What the task requires
Can you edit the passage of the Clerezza SPARQL backend reply that begins with "Every BlankNode instance" and ends with "the same MSG.", replacing "fixed IRI" with "constant IRI"?

Document section
** begin **

Re: Clerezze RDF commons moved back to clerezza with a SPARQL Backend

Reto Gmür Mon, 16 Mar 2015 11:04:08 -0700

Wow, that was a fast and substantial reply!

On Mon, Mar 16, 2015 at 3:19 PM, Stian Soiland-Reyes <[email protected]>
wrote:


> impl.sparql looks very interesting! I can imagine getting that
> blanknode logic correct took some work
>
>
> I see you do internal skolemization within the blanknode in order to
> create the context - does this work even when there are multiple
> blanknodes in the result in a circular dependency and no URI-bound
> subject/object?
>

Yes, blank node supports works even in cases like

_:a foaf:knows _:b
_:b foaf:knows _:c
_:c foaf:knows _:a

There will be 3 distinct BlankNodes even if there are no other triples
involving these nodes.

Not sure where you see a skolemization, but it is true that the blank-node
identifiers used in the result set are completely irrelevant (at least once
the filter method returned).

How does it work?

Every BlankNode instance has internally its context (that is the "Minimum
Selfcontained Graph" aka MSG), this context is stored as an ImmutableGraph
where the bnode itself is replaced by a fixed IRI. For two BlankNodes to be
equals these ImmutableGraphs must be equal, immutable graphs are equals if
and only if they are isomorphic. The BlankNode is replaced with a IRI to
distinguish different blank nodes within the same MSG.

For example in the graph

[ foaf:knows [ foaf:knows ex:Alice ] ].

** end **

Supplied material
** begin **

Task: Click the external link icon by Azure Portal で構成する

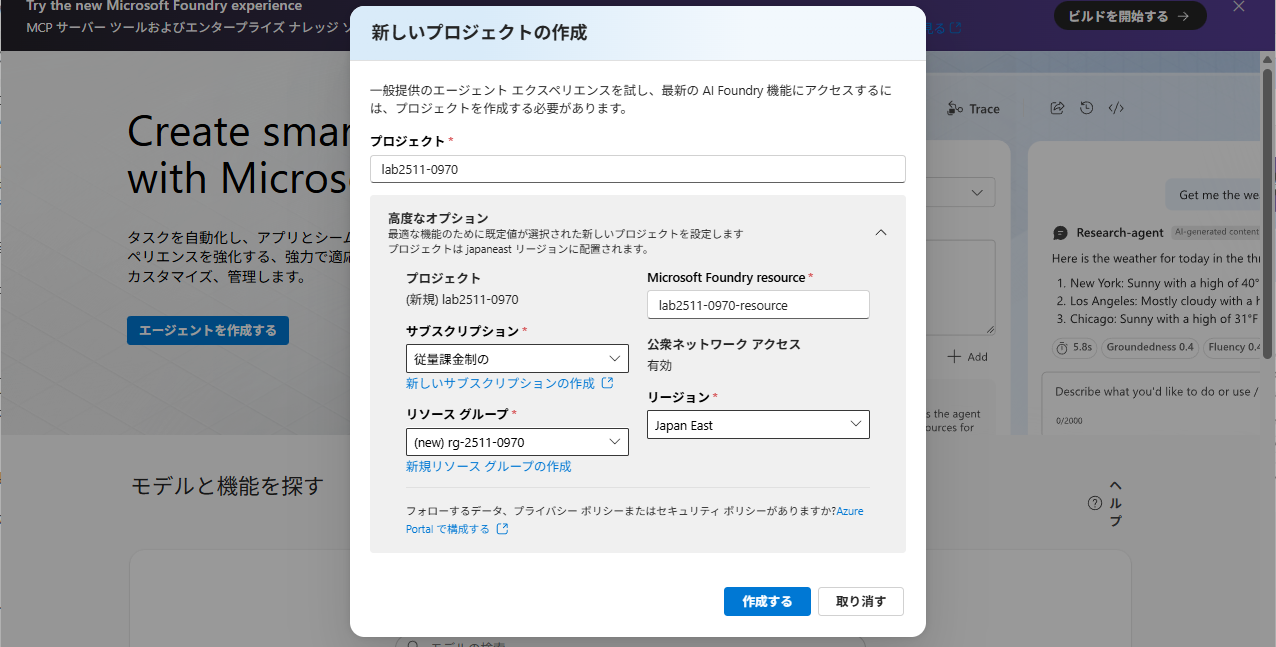Action: tap(501, 529)
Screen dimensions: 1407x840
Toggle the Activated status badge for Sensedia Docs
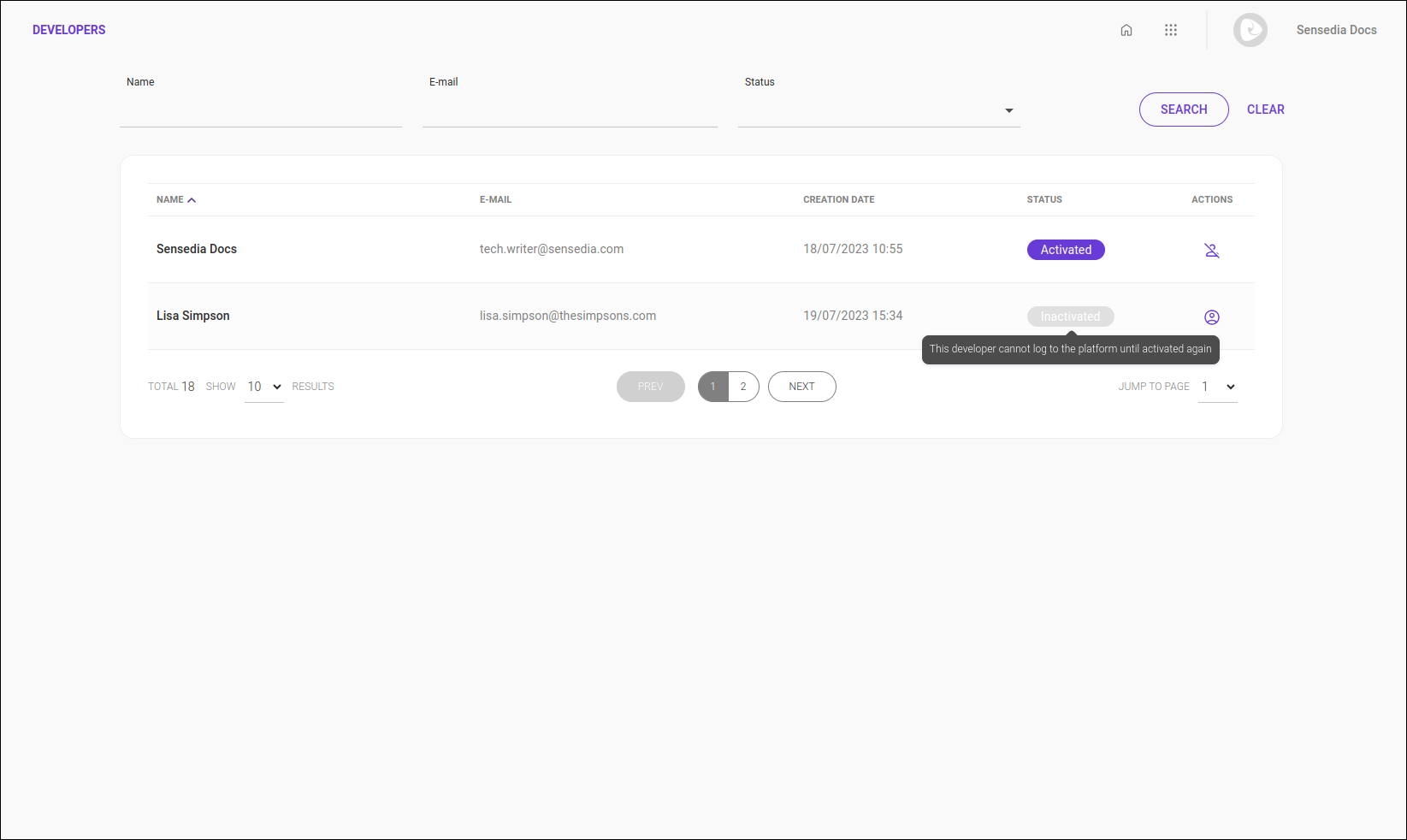(1066, 249)
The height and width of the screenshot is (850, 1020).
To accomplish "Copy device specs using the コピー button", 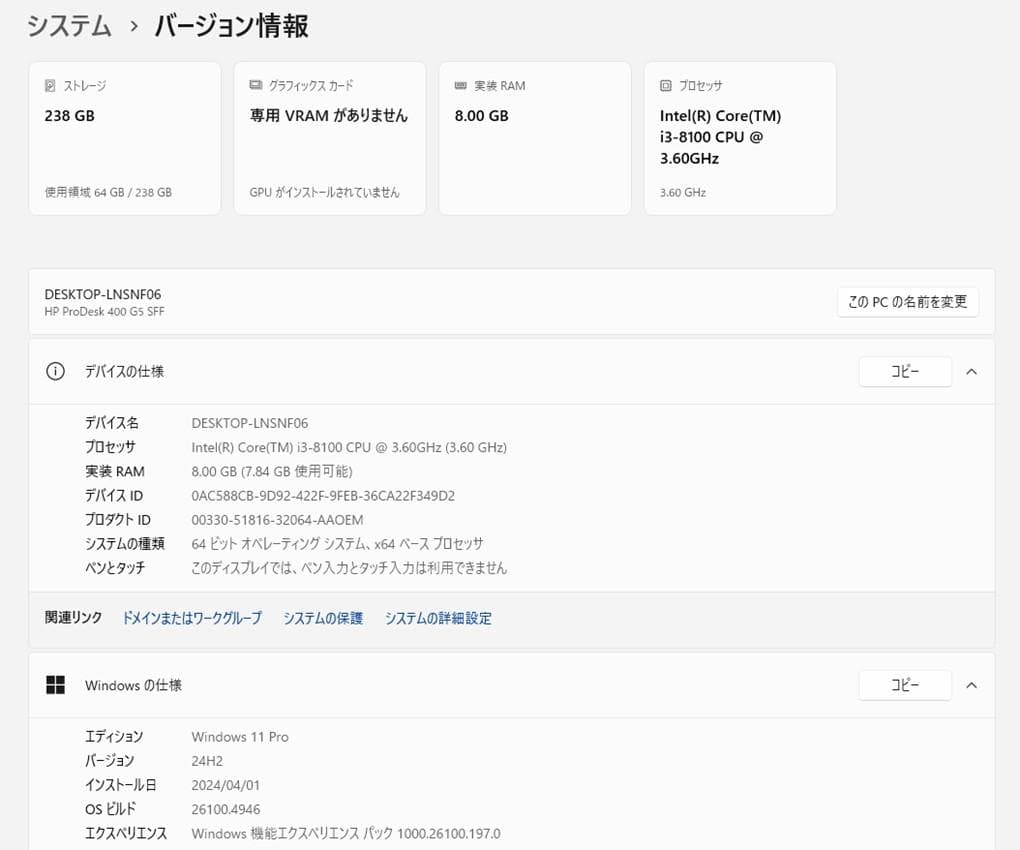I will pos(904,371).
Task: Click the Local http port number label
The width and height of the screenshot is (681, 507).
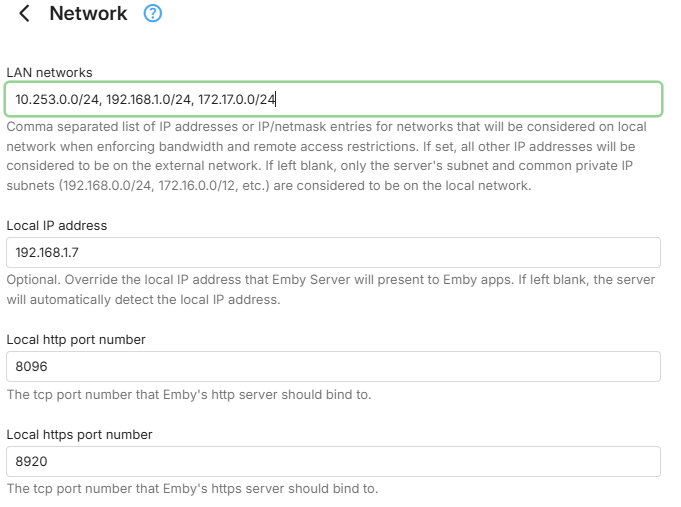Action: pyautogui.click(x=76, y=339)
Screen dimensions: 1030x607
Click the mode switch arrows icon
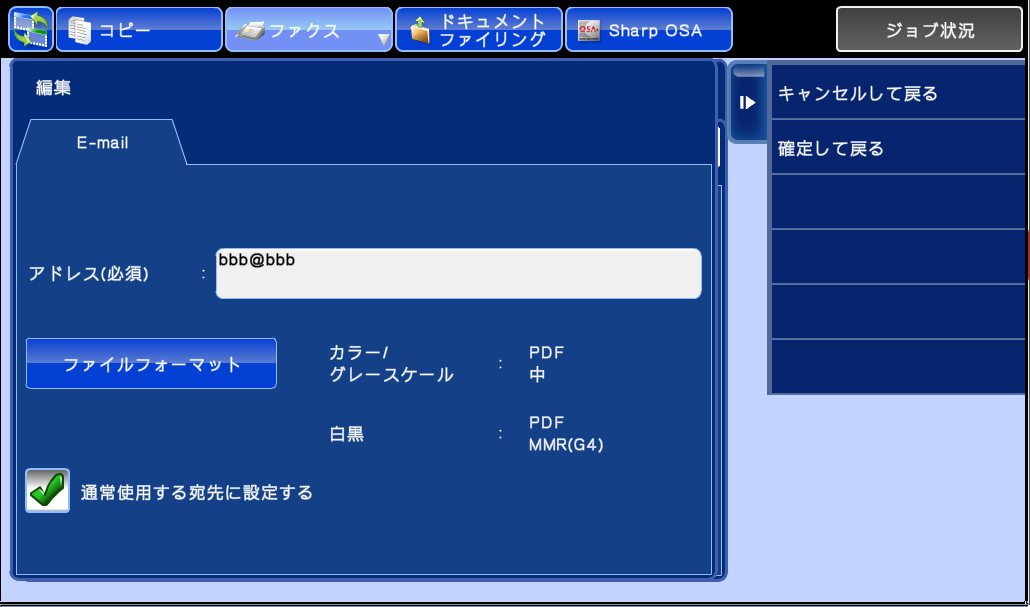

** end **

The completed task
Every BlankNode instance has internally its context (that is the "Minimum
Selfcontained Graph" aka MSG), this context is stored as an ImmutableGraph
where the bnode itself is replaced by a constant IRI. For two BlankNodes to be
equals these ImmutableGraphs must be equal, immutable graphs are equals if
and only if they are isomorphic. The BlankNode is replaced with a IRI to
distinguish different blank nodes within the same MSG.